→ **WHAT TO WORK ON**:
Each line below from the one containing "You are a computer-use" through the one containing "Instruction: Click the" is to be given again exactly, and no line outside that span.

→ **EXERCISE MATERIALS**:

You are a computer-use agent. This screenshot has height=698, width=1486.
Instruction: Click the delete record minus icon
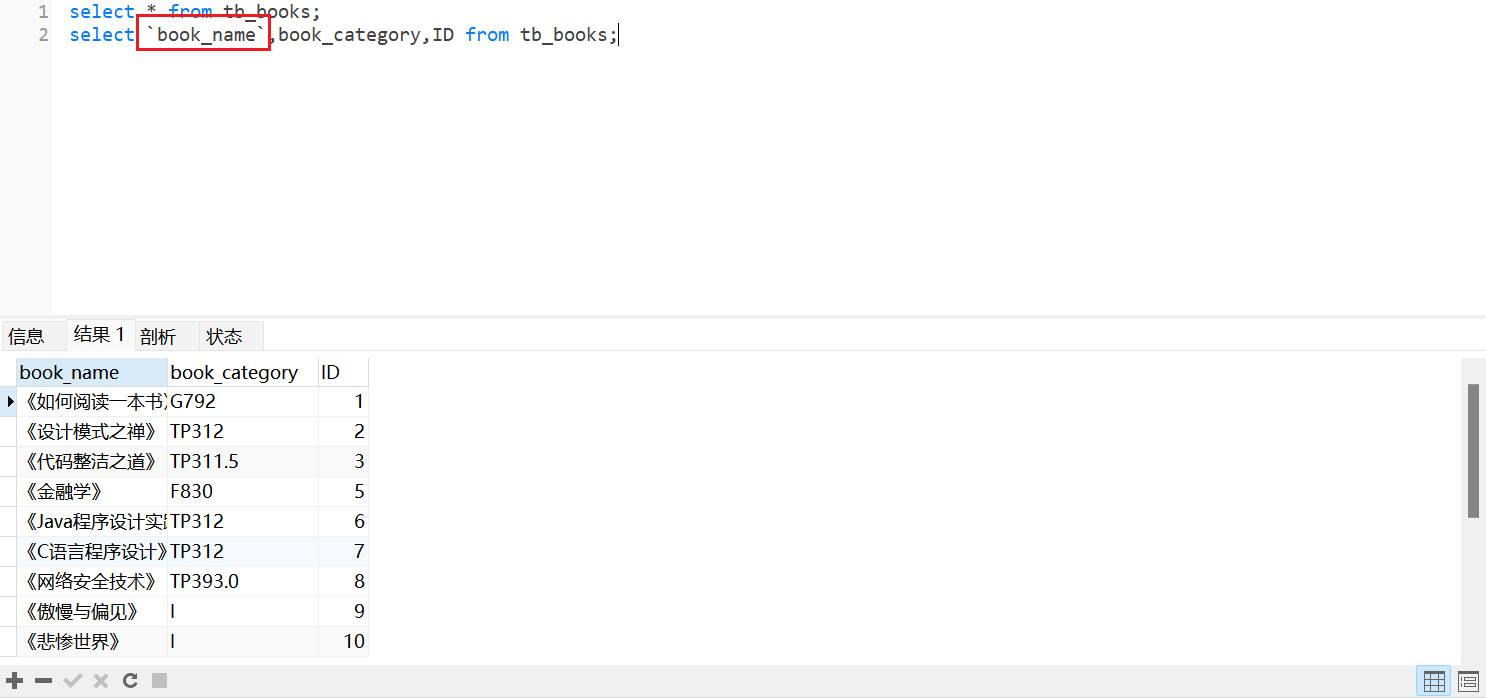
...
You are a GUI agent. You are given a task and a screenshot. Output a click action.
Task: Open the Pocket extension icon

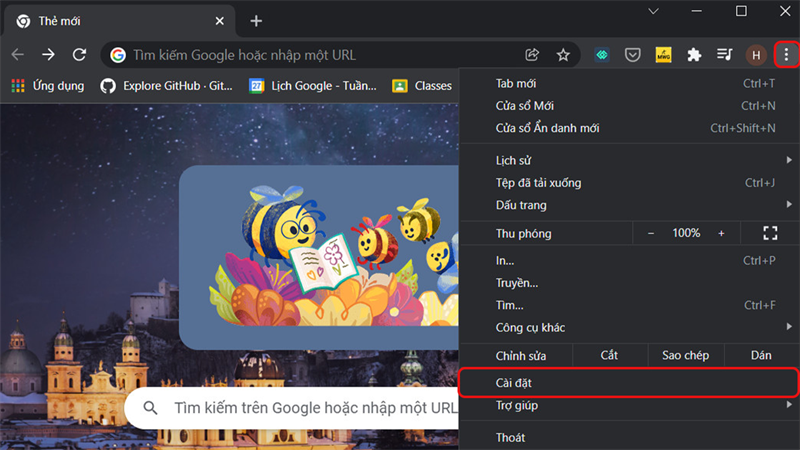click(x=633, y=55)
---
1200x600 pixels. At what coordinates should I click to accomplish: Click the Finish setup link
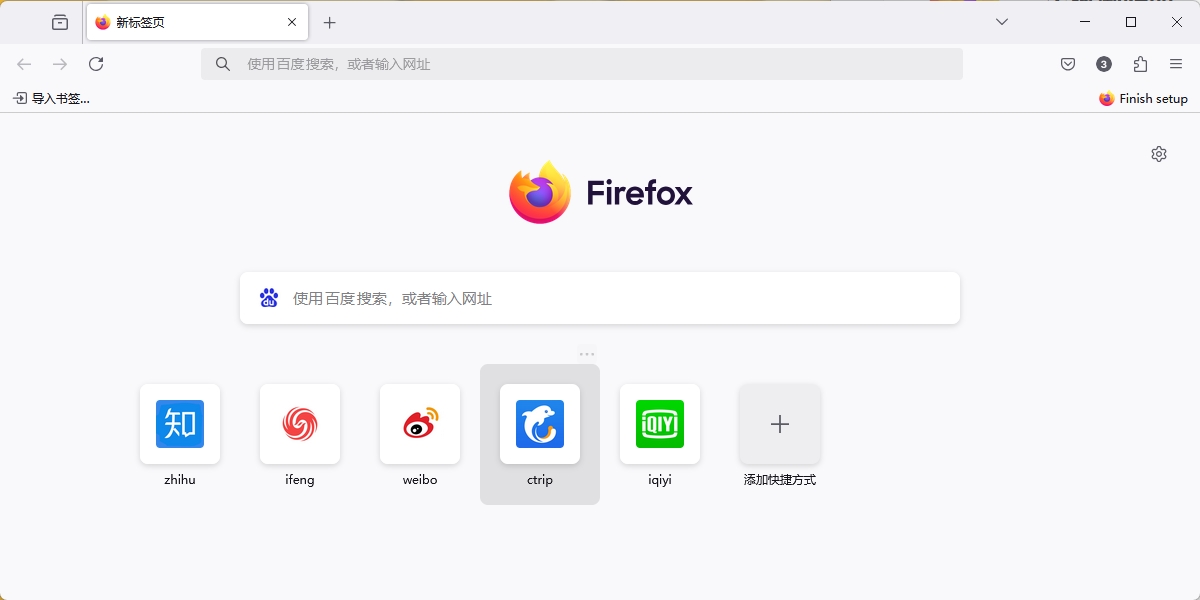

→ **EXERCISE RESPONSE**:
You are a computer-use agent. This screenshot has height=698, width=1486.
Instruction: Click the delete record minus icon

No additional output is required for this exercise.